In the records that follow, find the line with "Books & reports (70, 1891)"; from there, retype every line exactly through the line with "Employment/Internships (62, 2335)", which also belongs to the answer.

──────── Data for the task

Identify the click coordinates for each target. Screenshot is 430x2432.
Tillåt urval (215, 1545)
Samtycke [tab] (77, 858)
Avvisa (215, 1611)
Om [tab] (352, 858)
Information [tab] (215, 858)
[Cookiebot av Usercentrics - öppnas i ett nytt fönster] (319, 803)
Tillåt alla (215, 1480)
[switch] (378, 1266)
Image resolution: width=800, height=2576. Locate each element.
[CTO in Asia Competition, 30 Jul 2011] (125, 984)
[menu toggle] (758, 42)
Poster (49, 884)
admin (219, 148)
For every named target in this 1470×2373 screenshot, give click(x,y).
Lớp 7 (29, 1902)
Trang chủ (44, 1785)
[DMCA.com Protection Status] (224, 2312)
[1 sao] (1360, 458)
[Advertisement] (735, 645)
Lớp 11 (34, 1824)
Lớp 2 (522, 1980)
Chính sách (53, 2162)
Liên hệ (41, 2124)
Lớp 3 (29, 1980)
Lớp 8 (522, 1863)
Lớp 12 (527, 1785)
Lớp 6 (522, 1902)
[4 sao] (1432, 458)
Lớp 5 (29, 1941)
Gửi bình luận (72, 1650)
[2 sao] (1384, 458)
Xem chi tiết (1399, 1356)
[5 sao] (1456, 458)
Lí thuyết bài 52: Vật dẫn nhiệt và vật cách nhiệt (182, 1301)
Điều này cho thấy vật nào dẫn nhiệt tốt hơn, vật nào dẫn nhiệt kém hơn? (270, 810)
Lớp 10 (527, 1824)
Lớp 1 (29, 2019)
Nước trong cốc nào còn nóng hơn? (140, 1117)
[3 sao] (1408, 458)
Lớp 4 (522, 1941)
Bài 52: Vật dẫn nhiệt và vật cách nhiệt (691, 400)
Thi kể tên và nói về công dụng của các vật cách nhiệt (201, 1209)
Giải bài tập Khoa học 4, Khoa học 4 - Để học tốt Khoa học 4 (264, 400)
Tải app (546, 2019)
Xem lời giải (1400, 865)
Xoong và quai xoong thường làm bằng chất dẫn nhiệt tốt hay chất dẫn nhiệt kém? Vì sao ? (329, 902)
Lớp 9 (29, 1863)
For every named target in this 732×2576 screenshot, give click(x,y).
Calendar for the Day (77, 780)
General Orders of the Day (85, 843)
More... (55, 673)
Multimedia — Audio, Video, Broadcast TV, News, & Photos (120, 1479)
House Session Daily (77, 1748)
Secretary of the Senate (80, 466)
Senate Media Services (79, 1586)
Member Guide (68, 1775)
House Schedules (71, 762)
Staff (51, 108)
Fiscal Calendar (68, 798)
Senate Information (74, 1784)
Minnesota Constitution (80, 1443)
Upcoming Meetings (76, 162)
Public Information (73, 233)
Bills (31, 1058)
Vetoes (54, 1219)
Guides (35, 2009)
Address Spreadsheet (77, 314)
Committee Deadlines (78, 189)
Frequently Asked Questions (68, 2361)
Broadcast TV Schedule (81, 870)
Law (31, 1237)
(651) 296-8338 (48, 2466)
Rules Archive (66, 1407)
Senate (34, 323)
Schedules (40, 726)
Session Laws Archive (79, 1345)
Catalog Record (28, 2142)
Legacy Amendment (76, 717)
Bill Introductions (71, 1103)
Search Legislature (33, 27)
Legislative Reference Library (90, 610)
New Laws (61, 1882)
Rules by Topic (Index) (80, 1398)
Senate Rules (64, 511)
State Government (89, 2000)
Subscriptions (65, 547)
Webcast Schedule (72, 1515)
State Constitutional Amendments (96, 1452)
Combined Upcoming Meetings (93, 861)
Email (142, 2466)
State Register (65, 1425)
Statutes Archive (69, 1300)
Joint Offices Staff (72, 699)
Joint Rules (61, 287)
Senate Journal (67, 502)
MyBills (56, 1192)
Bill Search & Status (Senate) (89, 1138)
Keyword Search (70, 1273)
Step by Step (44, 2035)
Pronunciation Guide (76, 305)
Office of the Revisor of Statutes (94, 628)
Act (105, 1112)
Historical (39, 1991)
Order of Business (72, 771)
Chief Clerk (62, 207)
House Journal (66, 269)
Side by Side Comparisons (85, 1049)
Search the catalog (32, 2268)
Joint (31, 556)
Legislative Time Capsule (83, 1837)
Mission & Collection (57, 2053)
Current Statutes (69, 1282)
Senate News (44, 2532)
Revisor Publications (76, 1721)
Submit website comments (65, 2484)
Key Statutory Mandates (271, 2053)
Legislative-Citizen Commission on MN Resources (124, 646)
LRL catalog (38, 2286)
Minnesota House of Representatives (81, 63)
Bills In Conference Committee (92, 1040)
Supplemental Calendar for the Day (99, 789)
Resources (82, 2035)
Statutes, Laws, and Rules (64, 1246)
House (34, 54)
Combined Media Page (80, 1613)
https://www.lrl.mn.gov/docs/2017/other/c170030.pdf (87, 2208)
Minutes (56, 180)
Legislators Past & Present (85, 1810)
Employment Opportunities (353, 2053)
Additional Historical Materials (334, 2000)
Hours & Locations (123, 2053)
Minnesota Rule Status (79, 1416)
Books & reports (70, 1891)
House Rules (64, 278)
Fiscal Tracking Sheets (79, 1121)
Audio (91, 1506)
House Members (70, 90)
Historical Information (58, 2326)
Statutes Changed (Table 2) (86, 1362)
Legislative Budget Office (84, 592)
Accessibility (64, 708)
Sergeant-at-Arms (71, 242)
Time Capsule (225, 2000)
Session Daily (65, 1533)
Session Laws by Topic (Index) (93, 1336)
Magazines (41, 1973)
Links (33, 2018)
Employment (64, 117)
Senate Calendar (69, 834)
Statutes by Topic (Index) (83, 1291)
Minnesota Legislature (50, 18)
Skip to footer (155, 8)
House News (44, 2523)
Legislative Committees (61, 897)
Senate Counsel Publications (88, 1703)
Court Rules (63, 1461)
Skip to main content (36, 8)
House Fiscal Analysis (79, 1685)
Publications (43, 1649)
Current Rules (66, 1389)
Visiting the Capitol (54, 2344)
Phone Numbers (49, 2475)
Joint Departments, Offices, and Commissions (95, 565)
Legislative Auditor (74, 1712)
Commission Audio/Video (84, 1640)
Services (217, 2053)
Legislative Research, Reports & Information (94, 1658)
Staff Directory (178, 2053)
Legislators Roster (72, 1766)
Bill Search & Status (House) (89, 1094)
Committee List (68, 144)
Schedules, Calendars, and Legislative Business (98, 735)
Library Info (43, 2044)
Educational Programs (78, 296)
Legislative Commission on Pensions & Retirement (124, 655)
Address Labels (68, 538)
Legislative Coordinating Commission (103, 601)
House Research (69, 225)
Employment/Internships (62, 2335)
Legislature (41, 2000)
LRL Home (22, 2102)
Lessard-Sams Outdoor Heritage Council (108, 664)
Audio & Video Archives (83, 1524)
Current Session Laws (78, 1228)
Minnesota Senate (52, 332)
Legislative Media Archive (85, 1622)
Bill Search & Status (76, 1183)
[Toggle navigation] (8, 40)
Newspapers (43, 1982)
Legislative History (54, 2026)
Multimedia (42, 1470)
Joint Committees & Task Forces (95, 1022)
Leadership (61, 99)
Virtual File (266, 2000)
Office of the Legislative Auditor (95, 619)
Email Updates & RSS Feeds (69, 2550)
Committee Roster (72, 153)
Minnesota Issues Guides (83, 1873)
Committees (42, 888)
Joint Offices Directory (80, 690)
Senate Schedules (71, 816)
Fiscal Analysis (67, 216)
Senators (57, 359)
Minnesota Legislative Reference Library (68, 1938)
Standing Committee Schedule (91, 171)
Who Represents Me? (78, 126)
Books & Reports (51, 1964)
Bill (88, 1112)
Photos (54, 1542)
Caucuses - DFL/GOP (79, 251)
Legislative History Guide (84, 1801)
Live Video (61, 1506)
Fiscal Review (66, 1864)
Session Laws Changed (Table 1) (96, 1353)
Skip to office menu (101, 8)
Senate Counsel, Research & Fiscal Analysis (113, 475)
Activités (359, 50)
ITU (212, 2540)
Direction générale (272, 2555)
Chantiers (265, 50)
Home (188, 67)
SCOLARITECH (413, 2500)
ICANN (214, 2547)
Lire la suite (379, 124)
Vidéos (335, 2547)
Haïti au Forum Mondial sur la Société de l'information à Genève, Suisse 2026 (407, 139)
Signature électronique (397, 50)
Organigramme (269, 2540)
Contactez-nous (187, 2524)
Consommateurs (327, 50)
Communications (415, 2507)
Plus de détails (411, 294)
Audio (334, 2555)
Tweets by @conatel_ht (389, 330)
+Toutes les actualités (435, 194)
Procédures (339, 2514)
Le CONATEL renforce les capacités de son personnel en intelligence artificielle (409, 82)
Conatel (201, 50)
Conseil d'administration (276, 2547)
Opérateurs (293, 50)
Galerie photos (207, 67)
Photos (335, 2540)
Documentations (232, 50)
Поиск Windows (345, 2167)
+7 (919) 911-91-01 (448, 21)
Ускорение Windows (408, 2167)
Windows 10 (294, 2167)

────────────────

◆ Response to this task
Books & reports (70, 1891)
House Rules (64, 278)
Fiscal Tracking Sheets (79, 1121)
Audio (91, 1506)
House Members (70, 90)
Historical Information (58, 2326)
Statutes Changed (Table 2) (86, 1362)
Legislative Budget Office (84, 592)
Accessibility (64, 708)
Sergeant-at-Arms (71, 242)
Time Capsule (225, 2000)
Session Daily (65, 1533)
Session Laws by Topic (Index) (93, 1336)
Magazines (41, 1973)
Links (33, 2018)
Employment (64, 117)
Senate Calendar (69, 834)
Statutes by Topic (Index) (83, 1291)
Minnesota Legislature (50, 18)
Skip to footer (155, 8)
House News (44, 2523)
Legislative Committees (61, 897)
Senate Counsel Publications (88, 1703)
Court Rules (63, 1461)
Skip to main content (36, 8)
House Fiscal Analysis (79, 1685)
Publications (43, 1649)
Current Rules (66, 1389)
Visiting the Capitol (54, 2344)
Phone Numbers (49, 2475)
Joint Departments, Offices, and Commissions (95, 565)
Legislative Auditor (74, 1712)
Commission Audio/Video (84, 1640)
Services (217, 2053)
Legislative Research, Reports & Information (94, 1658)
Staff Directory (178, 2053)
Legislators Roster (72, 1766)
Bill Search & Status (House) (89, 1094)
Committee List (68, 144)
Schedules, Calendars, and Legislative Business (98, 735)
Library Info (43, 2044)
Educational Programs (78, 296)
Legislative Commission on Pensions & Retirement (124, 655)
Address Labels (68, 538)
Legislative Coordinating Commission (103, 601)
House Research (69, 225)
Employment/Internships (62, 2335)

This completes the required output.